TEXTO EXTRAÍDO:

Palavras que são soletradas com a pouca compreensão restante na sua formação, um pensamento que não contraria o sonho instalado no desejo acabado, olhos que cerrados de raiva e a dor que instalou em seu peito magro e dorido, o acelerar do sentimento pelas batidas restantes da gestação que não se congelou. Um lacrimejar em ondas derramadas, correndo pelos trilhos das feridas e que derramam as gotas de sangue no fisionomia de pedra. As linhas silenciadas e irregulares que se desenham na palma da mão, marcam o destino que fazem crescer o pavor dentro de mim. Um sentimento que contradiz a razão procurando o harmonizar dos pensamentos. A revelação, por fim, tardia, que tenta revelar o desejo encerrado dentro do ser imaginário da dor física, dos suores e das tremuras de uma ressaca diária.

Acuso-me de sem coração, atiro para longe todos os meus pensamentos que não revelem a sua razão ou sentido, desejo ser aquele que não contradiz o seu sentimento e deseja o perecimento derramado na poltrona envelhecida que, tempos atrás, não sei quando, ontem, ou há um século, guardou as gotas de sangue derramadas em esgares de sofrimento num vermelho negro. No meio da sua criação, o pensamento distante no génesis da sua constelação, o saber das palavras que não são soletradas e o definhamento pelas últimas gotas de sangue derramadas.

No borbulhar de pequenas gotas que perdem o seu destino pelo vento, que as carrega sem um rumo, para o findar de sua formação num lago de recordações e onde será guardada a recordação do sentimento que a droga fez perder no extasie fabricado. Num amontoado de palavras ditas por quem não soube corresponder e nem compreender o impossível incompreensível. As mesmas palavras que se não fizeram correctas, nem traduzíveis nos pensamentos tardios e confusos, um desenho criado na disposição que difere o pouco que restou no coração e a contradição que não revela um sonho, construído na alma que encaminha a mente, o veredicto final das lágrimas que são as que se perderam no consciente.

REGISTOS EXTRAÍDOS:
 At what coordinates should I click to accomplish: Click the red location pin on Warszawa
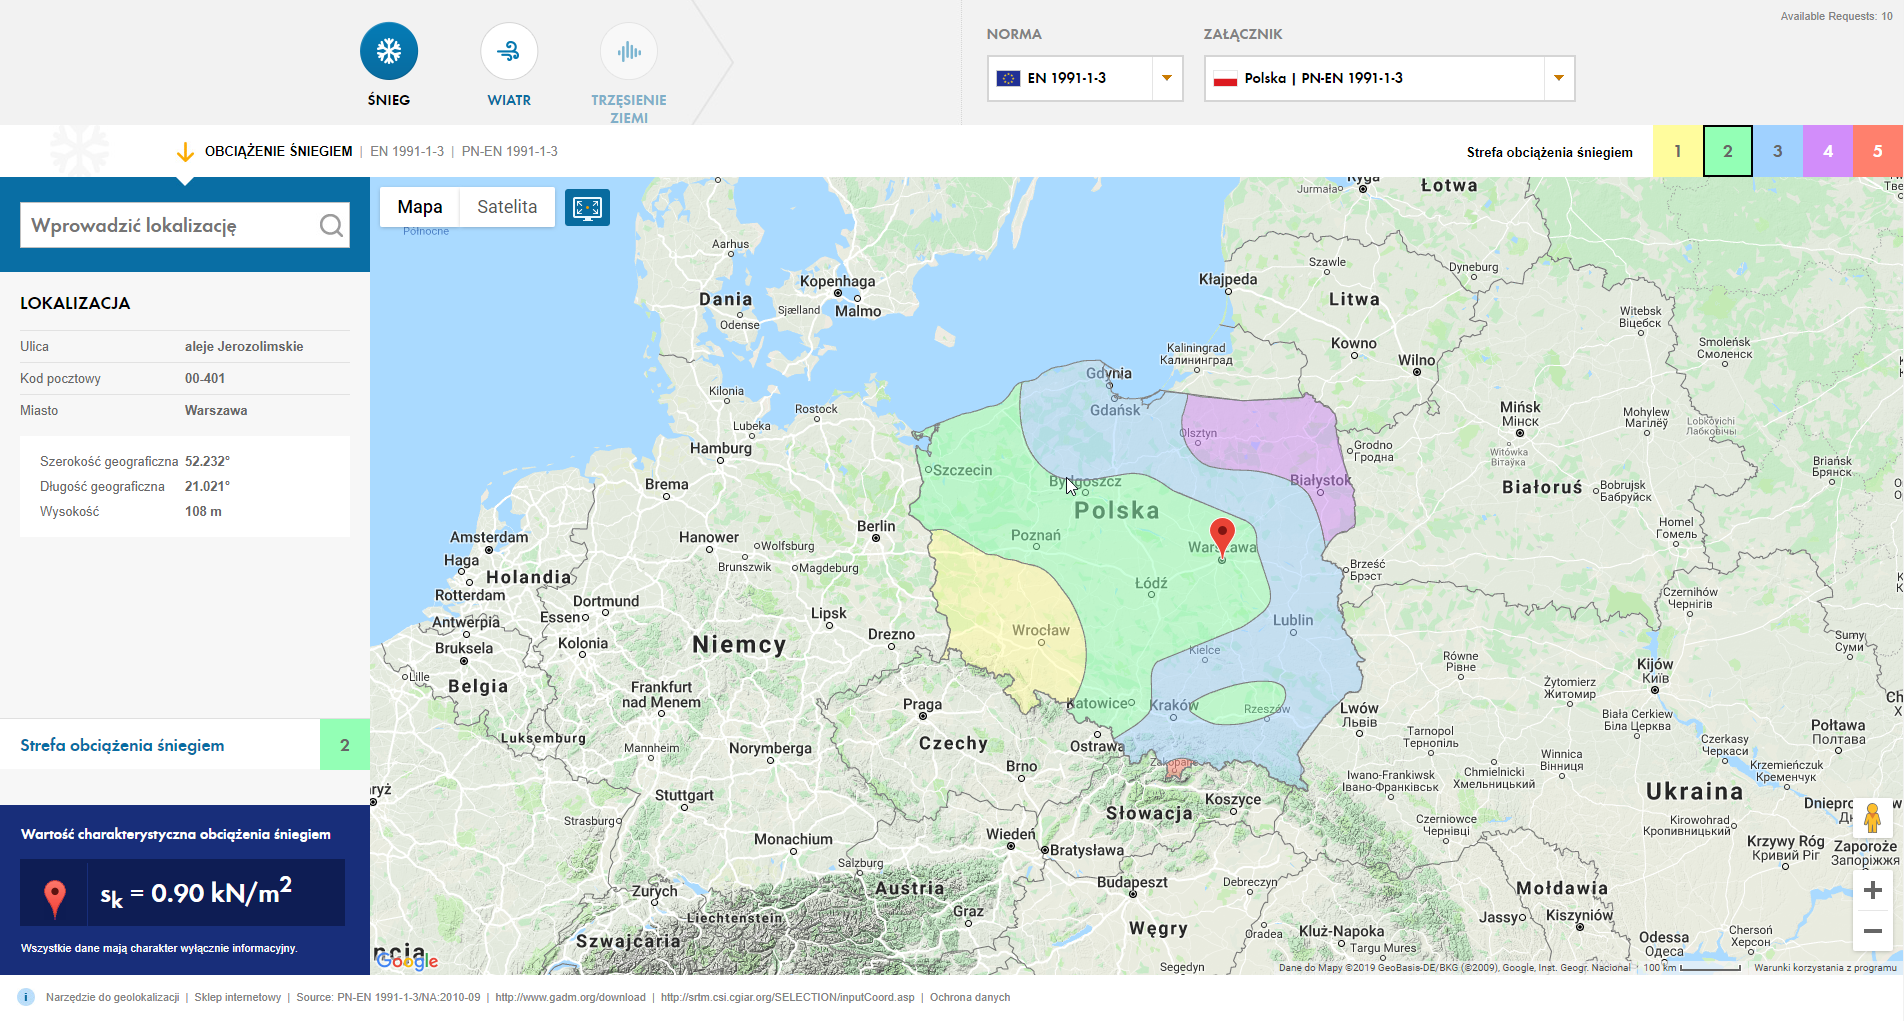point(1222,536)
---
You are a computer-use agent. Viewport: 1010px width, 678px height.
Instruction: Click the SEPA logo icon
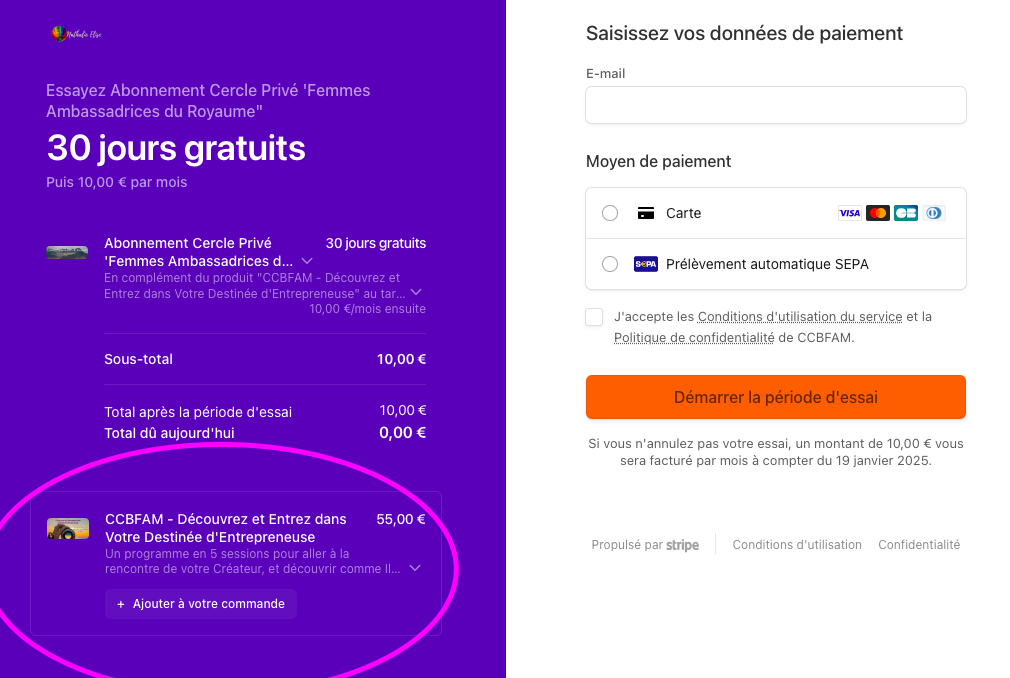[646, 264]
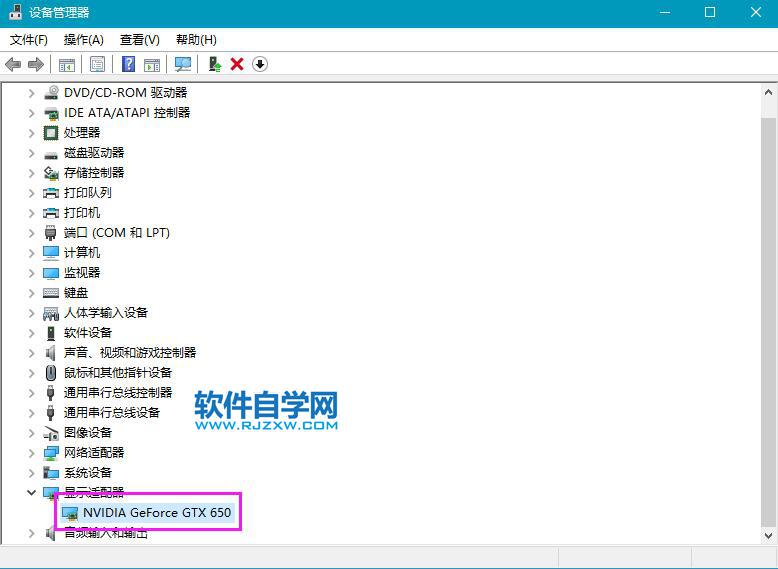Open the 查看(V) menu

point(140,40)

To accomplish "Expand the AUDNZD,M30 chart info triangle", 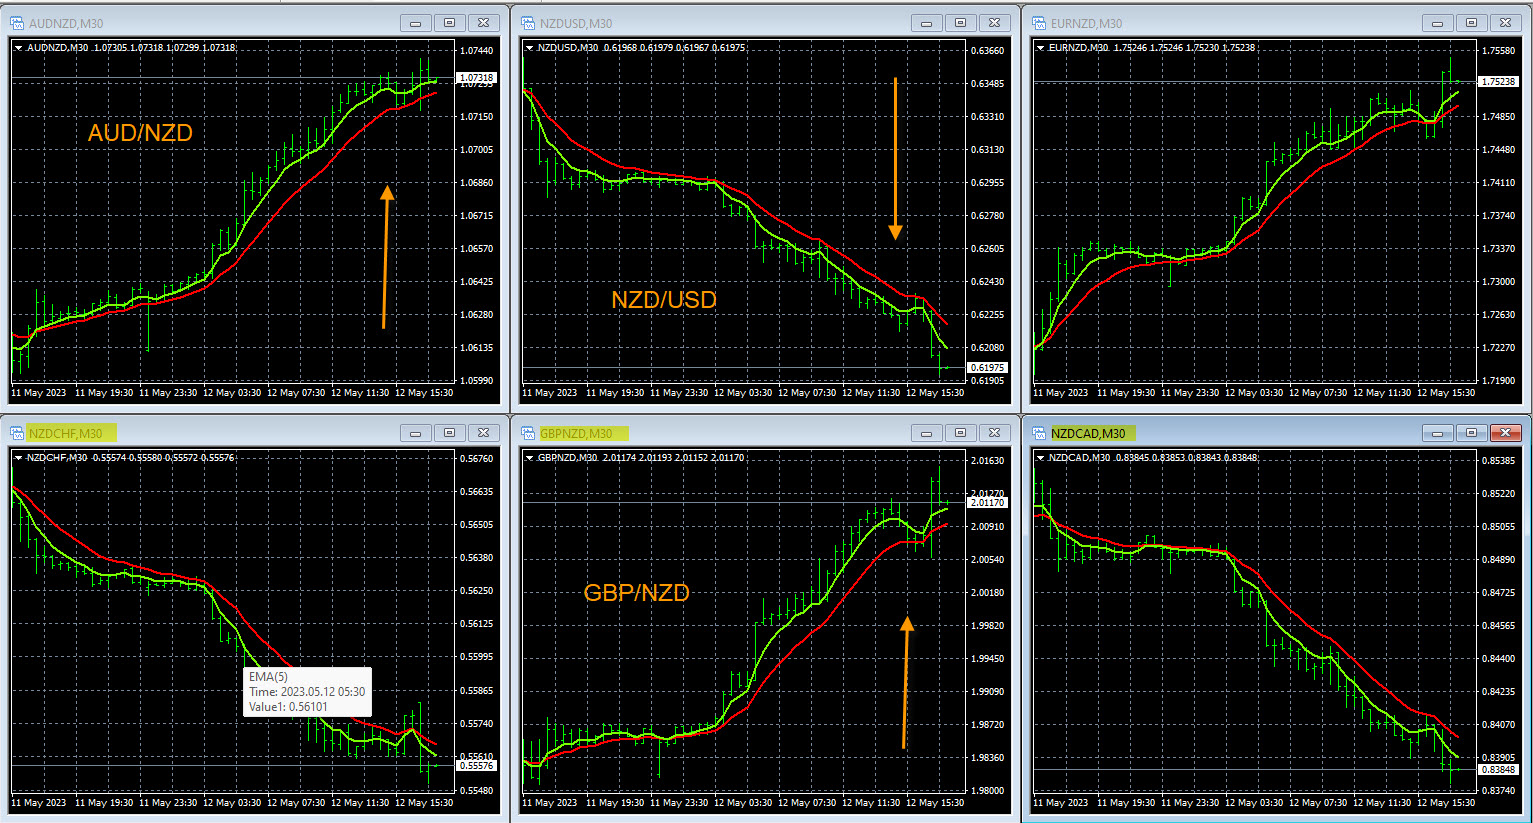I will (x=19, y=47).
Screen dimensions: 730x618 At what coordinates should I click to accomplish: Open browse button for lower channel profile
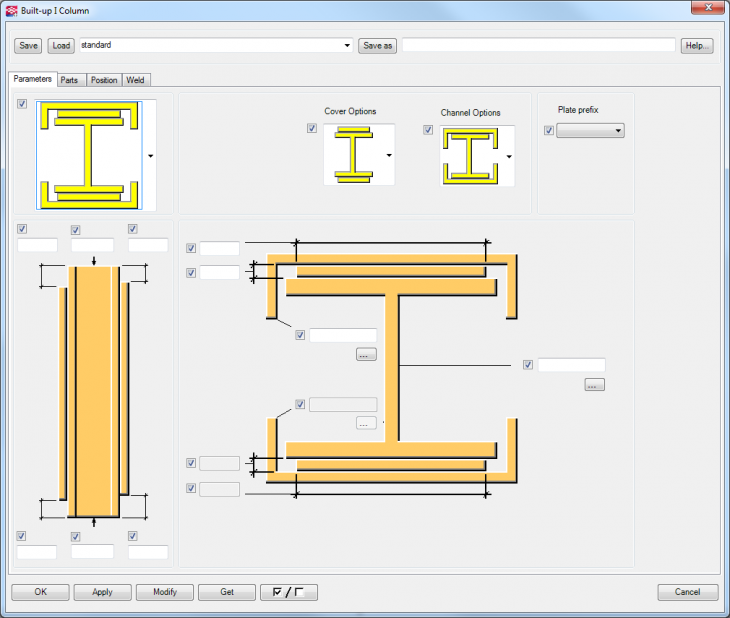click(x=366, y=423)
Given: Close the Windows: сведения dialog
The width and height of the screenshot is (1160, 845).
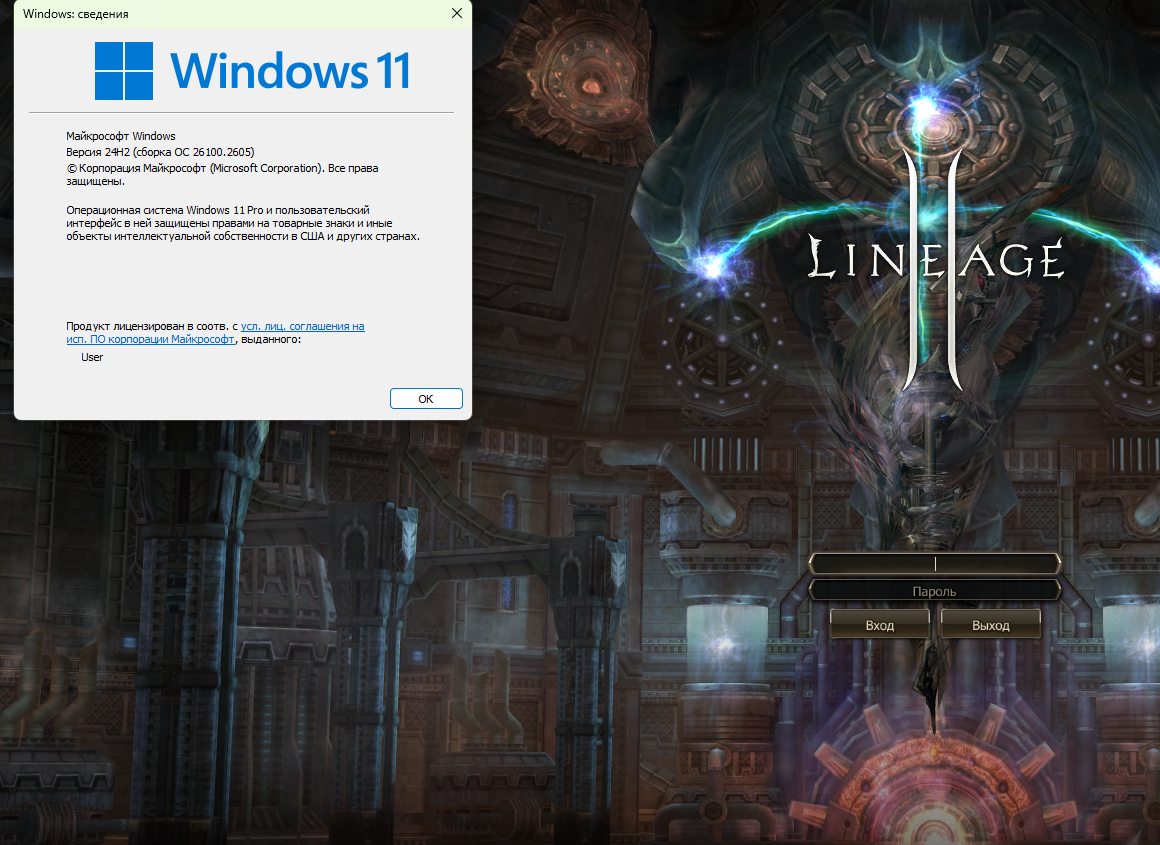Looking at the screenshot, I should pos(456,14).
==
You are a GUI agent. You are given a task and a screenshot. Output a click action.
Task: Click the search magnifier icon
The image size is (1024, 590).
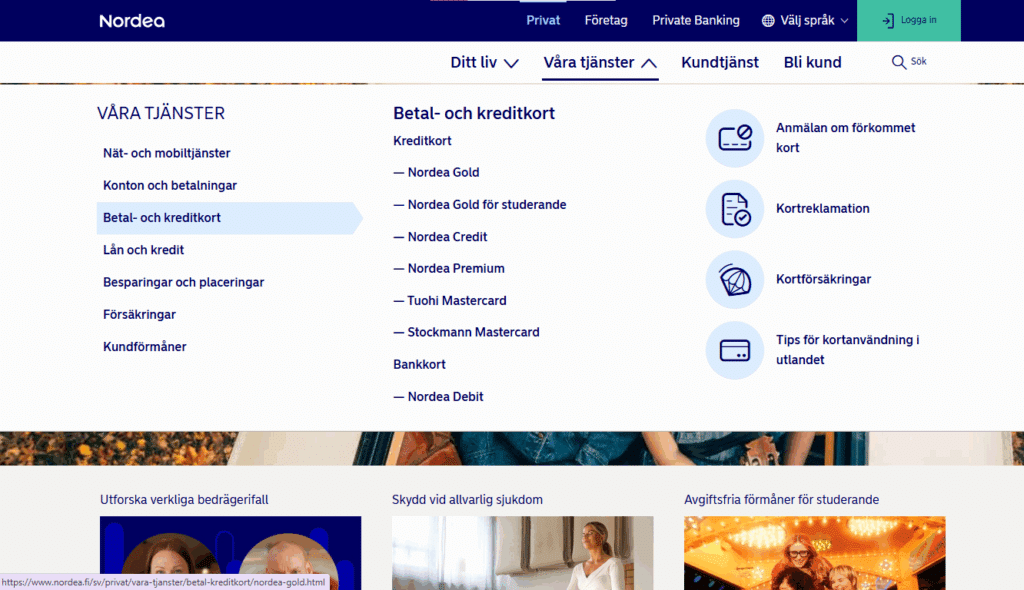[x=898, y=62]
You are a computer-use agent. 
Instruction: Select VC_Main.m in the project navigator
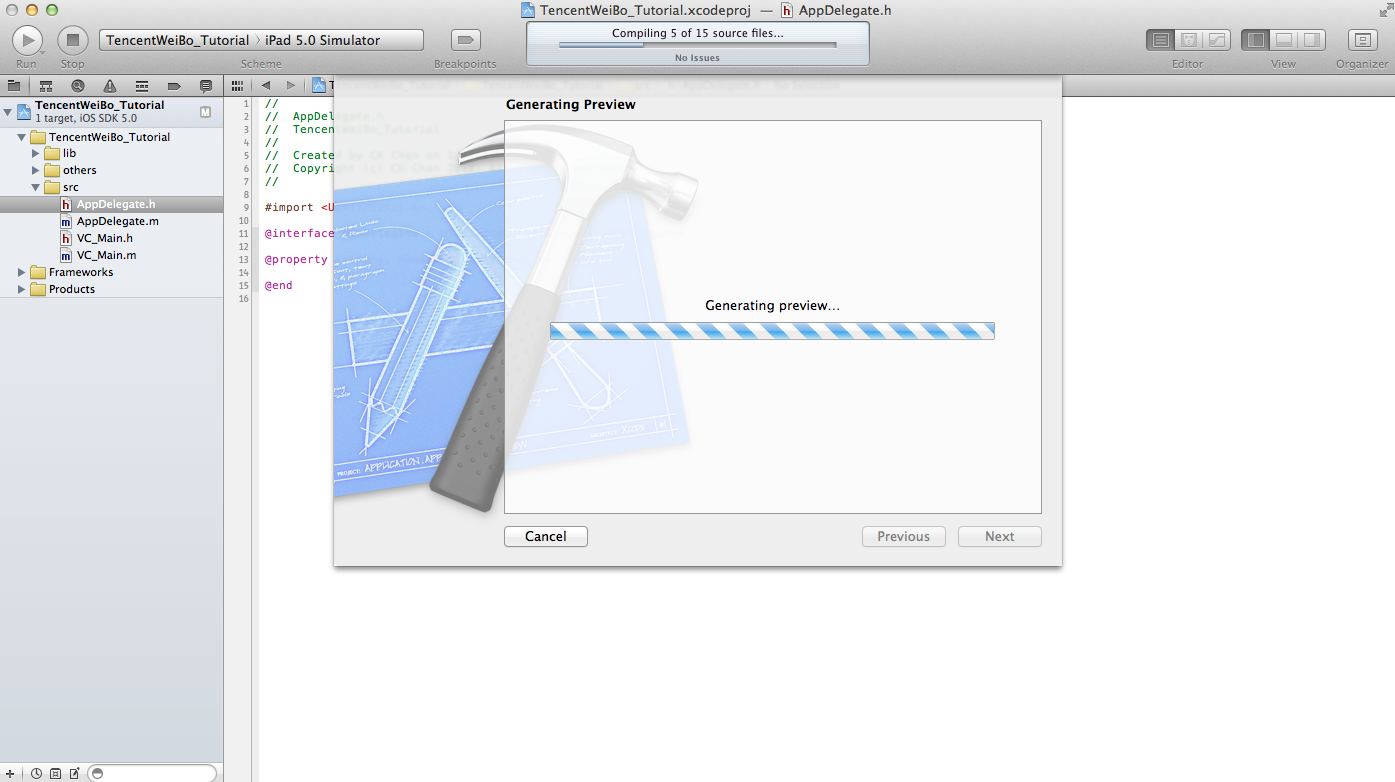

TAREFAS DO EXERCÍCIO:
• 1. Segundo o texto extraído, o que marcam as linhas silenciadas e irregulares que se desenham na palma da mão?
• 2. Conte as linhas dos registos que contêm a palavra "width". Indique só o número.

SOLUÇÕES POR TAREFA:
• 1. Marcam o destino que faz crescer o pavor dentro de quem fala.

• 2. 2